Exercise goal: Set down each line of the listing exactly as it reads.

Recorded data:
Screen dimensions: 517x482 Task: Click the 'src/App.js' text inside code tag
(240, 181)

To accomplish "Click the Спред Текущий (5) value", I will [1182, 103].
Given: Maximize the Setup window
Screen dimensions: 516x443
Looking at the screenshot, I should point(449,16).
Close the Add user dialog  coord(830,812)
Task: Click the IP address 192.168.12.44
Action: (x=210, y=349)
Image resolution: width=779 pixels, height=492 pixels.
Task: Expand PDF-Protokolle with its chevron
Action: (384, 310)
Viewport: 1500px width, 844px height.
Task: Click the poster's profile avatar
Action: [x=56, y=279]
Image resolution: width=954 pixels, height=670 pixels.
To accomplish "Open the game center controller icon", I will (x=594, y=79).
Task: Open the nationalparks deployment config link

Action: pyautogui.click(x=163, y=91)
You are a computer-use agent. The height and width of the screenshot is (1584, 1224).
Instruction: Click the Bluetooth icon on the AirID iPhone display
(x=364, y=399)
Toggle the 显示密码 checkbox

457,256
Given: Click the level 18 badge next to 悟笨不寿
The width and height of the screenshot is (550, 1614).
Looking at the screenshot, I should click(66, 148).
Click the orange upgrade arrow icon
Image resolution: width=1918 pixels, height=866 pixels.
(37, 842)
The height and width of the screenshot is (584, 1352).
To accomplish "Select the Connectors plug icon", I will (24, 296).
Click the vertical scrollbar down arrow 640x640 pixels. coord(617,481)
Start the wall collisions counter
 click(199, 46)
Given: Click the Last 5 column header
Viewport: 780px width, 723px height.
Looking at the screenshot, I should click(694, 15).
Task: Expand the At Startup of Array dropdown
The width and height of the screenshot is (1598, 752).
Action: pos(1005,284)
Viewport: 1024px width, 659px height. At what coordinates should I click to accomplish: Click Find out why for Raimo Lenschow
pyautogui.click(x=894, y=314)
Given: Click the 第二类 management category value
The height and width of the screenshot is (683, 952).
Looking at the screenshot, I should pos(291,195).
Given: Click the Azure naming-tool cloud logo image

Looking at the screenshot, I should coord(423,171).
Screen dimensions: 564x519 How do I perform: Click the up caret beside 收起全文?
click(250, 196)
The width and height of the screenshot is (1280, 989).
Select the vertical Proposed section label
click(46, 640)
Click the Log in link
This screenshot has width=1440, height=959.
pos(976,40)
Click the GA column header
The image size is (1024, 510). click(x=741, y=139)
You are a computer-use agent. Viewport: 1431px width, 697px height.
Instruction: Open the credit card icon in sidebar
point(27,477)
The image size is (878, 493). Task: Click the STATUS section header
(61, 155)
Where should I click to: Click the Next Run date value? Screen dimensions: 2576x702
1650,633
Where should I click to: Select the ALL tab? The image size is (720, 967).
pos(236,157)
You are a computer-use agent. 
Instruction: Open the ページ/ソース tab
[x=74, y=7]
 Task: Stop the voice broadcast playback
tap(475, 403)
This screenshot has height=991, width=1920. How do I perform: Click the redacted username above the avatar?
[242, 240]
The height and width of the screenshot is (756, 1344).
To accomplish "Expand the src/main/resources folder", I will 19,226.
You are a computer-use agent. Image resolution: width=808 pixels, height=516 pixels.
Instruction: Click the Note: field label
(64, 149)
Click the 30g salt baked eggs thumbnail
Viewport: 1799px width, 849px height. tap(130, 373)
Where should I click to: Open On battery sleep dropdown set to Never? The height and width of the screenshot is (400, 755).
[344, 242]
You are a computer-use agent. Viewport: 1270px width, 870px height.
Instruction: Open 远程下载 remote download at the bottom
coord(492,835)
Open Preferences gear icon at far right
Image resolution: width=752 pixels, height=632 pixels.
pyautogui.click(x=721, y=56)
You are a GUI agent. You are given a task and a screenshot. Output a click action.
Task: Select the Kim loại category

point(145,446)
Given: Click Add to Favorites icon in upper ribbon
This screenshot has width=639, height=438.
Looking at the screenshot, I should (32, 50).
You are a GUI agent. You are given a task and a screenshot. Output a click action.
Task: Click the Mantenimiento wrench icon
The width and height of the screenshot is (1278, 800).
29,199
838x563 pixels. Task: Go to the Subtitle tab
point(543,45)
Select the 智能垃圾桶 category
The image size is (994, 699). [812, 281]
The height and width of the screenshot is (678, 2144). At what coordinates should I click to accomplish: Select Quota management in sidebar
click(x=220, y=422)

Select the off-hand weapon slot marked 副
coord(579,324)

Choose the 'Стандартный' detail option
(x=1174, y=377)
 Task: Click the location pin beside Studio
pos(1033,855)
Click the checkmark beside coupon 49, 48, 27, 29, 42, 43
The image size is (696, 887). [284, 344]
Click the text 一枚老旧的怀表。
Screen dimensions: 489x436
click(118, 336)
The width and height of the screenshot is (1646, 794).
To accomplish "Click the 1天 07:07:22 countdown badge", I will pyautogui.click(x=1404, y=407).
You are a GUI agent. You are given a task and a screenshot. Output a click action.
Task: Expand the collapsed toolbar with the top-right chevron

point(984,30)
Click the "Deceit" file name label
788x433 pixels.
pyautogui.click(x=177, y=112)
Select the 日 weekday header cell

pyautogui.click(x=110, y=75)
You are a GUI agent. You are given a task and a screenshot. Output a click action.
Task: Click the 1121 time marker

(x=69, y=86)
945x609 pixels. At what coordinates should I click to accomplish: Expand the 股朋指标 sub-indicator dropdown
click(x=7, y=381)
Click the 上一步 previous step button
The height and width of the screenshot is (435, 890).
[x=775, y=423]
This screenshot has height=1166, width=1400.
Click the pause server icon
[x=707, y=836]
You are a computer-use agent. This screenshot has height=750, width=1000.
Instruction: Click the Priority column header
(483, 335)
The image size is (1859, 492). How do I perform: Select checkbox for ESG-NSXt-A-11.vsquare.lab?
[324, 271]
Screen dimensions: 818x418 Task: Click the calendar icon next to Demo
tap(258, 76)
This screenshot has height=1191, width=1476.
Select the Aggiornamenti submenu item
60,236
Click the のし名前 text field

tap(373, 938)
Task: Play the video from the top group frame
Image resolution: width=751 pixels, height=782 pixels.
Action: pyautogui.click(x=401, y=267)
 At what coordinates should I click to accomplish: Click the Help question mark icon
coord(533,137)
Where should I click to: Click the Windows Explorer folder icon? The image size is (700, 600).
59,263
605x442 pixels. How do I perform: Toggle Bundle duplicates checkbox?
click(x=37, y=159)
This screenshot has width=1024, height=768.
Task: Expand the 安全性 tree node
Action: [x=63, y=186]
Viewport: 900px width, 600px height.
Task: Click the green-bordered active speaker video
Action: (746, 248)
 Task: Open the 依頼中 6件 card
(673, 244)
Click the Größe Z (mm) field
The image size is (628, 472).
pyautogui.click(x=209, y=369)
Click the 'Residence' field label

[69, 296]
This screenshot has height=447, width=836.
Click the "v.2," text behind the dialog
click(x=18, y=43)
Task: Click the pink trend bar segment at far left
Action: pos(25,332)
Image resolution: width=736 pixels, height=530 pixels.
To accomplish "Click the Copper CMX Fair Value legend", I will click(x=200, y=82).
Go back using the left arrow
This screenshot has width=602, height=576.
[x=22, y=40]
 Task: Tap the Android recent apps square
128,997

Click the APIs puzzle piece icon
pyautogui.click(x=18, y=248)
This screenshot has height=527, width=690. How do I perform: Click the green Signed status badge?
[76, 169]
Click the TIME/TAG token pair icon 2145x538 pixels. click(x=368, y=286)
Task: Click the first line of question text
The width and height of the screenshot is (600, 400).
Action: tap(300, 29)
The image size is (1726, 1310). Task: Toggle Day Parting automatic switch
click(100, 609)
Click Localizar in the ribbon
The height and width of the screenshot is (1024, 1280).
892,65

Result below:
Screen dimensions: 517x482 Task: Click the 'src/App.js' text inside code tag
(240, 181)

To accomplish "Click the Спред Текущий (5) value", I will [1182, 103].
Given: Maximize the Setup window
Screen dimensions: 516x443
Looking at the screenshot, I should point(449,16).
Close the Add user dialog  coord(830,812)
Task: Click the IP address 192.168.12.44
Action: (x=210, y=349)
Image resolution: width=779 pixels, height=492 pixels.
Task: Expand PDF-Protokolle with its chevron
Action: (384, 310)
Viewport: 1500px width, 844px height.
Task: Click the poster's profile avatar
Action: [x=56, y=279]
Image resolution: width=954 pixels, height=670 pixels.
To accomplish "Open the game center controller icon", I will (x=594, y=79).
Task: Open the nationalparks deployment config link

Action: pyautogui.click(x=163, y=91)
You are a computer-use agent. The height and width of the screenshot is (1584, 1224).
Instruction: Click the Bluetooth icon on the AirID iPhone display
(x=364, y=399)
Toggle the 显示密码 checkbox

457,256
Given: Click the level 18 badge next to 悟笨不寿
The width and height of the screenshot is (550, 1614).
Looking at the screenshot, I should click(66, 148).
Click the orange upgrade arrow icon
Image resolution: width=1918 pixels, height=866 pixels.
(37, 842)
The height and width of the screenshot is (584, 1352).
To accomplish "Select the Connectors plug icon", I will (24, 296).
Click the vertical scrollbar down arrow 640x640 pixels. coord(617,481)
Start the wall collisions counter
 click(199, 46)
Given: Click the Last 5 column header
Viewport: 780px width, 723px height.
Looking at the screenshot, I should click(694, 15).
Task: Expand the At Startup of Array dropdown
The width and height of the screenshot is (1598, 752).
Action: pos(1005,284)
Viewport: 1024px width, 659px height. At what coordinates should I click to accomplish: Click Find out why for Raimo Lenschow
pyautogui.click(x=894, y=314)
Given: Click the 第二类 management category value
The height and width of the screenshot is (683, 952).
Looking at the screenshot, I should pos(291,195).
Given: Click the Azure naming-tool cloud logo image

Looking at the screenshot, I should coord(423,171).
Screen dimensions: 564x519 How do I perform: Click the up caret beside 收起全文?
click(250, 196)
The width and height of the screenshot is (1280, 989).
Select the vertical Proposed section label
click(46, 640)
Click the Log in link
This screenshot has width=1440, height=959.
pos(976,40)
Click the GA column header
The image size is (1024, 510). click(x=741, y=139)
You are a computer-use agent. Viewport: 1431px width, 697px height.
Instruction: Open the credit card icon in sidebar
point(27,477)
The image size is (878, 493). Task: Click the STATUS section header
(61, 155)
Where should I click to: Click the Next Run date value? Screen dimensions: 2576x702
1650,633
Where should I click to: Select the ALL tab? The image size is (720, 967).
pos(236,157)
You are a computer-use agent. 
Instruction: Open the ページ/ソース tab
[x=74, y=7]
 Task: Stop the voice broadcast playback
tap(475, 403)
This screenshot has height=991, width=1920. How do I perform: Click the redacted username above the avatar?
[242, 240]
The height and width of the screenshot is (756, 1344).
To accomplish "Expand the src/main/resources folder", I will 19,226.
You are a computer-use agent. Image resolution: width=808 pixels, height=516 pixels.
Instruction: Click the Note: field label
(64, 149)
Click the 30g salt baked eggs thumbnail
Viewport: 1799px width, 849px height. tap(130, 373)
Where should I click to: Open On battery sleep dropdown set to Never? The height and width of the screenshot is (400, 755).
[344, 242]
You are a computer-use agent. Viewport: 1270px width, 870px height.
Instruction: Open 远程下载 remote download at the bottom
coord(492,835)
Open Preferences gear icon at far right
Image resolution: width=752 pixels, height=632 pixels.
pyautogui.click(x=721, y=56)
You are a GUI agent. You are given a task and a screenshot. Output a click action.
Task: Select the Kim loại category

point(145,446)
Given: Click Add to Favorites icon in upper ribbon
This screenshot has width=639, height=438.
Looking at the screenshot, I should (32, 50).
You are a GUI agent. You are given a task and a screenshot. Output a click action.
Task: Click the Mantenimiento wrench icon
The width and height of the screenshot is (1278, 800).
29,199
838x563 pixels. Task: Go to the Subtitle tab
point(543,45)
Select the 智能垃圾桶 category
The image size is (994, 699). [812, 281]
The height and width of the screenshot is (678, 2144). At what coordinates should I click to accomplish: Select Quota management in sidebar
click(x=220, y=422)

Select the off-hand weapon slot marked 副
coord(579,324)

Choose the 'Стандартный' detail option
(x=1174, y=377)
 Task: Click the location pin beside Studio
pos(1033,855)
Click the checkmark beside coupon 49, 48, 27, 29, 42, 43
The image size is (696, 887). [284, 344]
Click the text 一枚老旧的怀表。
Screen dimensions: 489x436
click(118, 336)
The width and height of the screenshot is (1646, 794).
To accomplish "Click the 1天 07:07:22 countdown badge", I will pyautogui.click(x=1404, y=407).
You are a GUI agent. You are given a task and a screenshot. Output a click action.
Task: Expand the collapsed toolbar with the top-right chevron

point(984,30)
Click the "Deceit" file name label
788x433 pixels.
pyautogui.click(x=177, y=112)
Select the 日 weekday header cell

pyautogui.click(x=110, y=75)
You are a GUI agent. You are given a task and a screenshot. Output a click action.
Task: Click the 1121 time marker

(x=69, y=86)
945x609 pixels. At what coordinates should I click to accomplish: Expand the 股朋指标 sub-indicator dropdown
click(x=7, y=381)
Click the 上一步 previous step button
The height and width of the screenshot is (435, 890).
[x=775, y=423]
This screenshot has height=1166, width=1400.
Click the pause server icon
[x=707, y=836]
You are a computer-use agent. This screenshot has height=750, width=1000.
Instruction: Click the Priority column header
(483, 335)
The image size is (1859, 492). How do I perform: Select checkbox for ESG-NSXt-A-11.vsquare.lab?
[324, 271]
Screen dimensions: 818x418 Task: Click the calendar icon next to Demo
tap(258, 76)
This screenshot has height=1191, width=1476.
Select the Aggiornamenti submenu item
60,236
Click the のし名前 text field

tap(373, 938)
Task: Play the video from the top group frame
Image resolution: width=751 pixels, height=782 pixels.
Action: pyautogui.click(x=401, y=267)
 At what coordinates should I click to accomplish: Click the Help question mark icon
coord(533,137)
Where should I click to: Click the Windows Explorer folder icon? The image size is (700, 600).
59,263
605x442 pixels. How do I perform: Toggle Bundle duplicates checkbox?
click(x=37, y=159)
This screenshot has width=1024, height=768.
Task: Expand the 安全性 tree node
Action: [x=63, y=186]
Viewport: 900px width, 600px height.
Task: Click the green-bordered active speaker video
Action: (746, 248)
 Task: Open the 依頼中 6件 card
(673, 244)
Click the Größe Z (mm) field
The image size is (628, 472).
pyautogui.click(x=209, y=369)
Click the 'Residence' field label

[69, 296]
This screenshot has height=447, width=836.
Click the "v.2," text behind the dialog
click(x=18, y=43)
Task: Click the pink trend bar segment at far left
Action: pos(25,332)
Image resolution: width=736 pixels, height=530 pixels.
To accomplish "Click the Copper CMX Fair Value legend", I will click(x=200, y=82).
Go back using the left arrow
This screenshot has width=602, height=576.
[x=22, y=40]
 Task: Tap the Android recent apps square
128,997

Click the APIs puzzle piece icon
pyautogui.click(x=18, y=248)
This screenshot has height=527, width=690. How do I perform: Click the green Signed status badge?
[76, 169]
Click the TIME/TAG token pair icon 2145x538 pixels. click(x=368, y=286)
Task: Click the first line of question text
The width and height of the screenshot is (600, 400).
Action: tap(300, 29)
The image size is (1726, 1310). Task: Toggle Day Parting automatic switch
click(100, 609)
Click Localizar in the ribbon
The height and width of the screenshot is (1024, 1280).
892,65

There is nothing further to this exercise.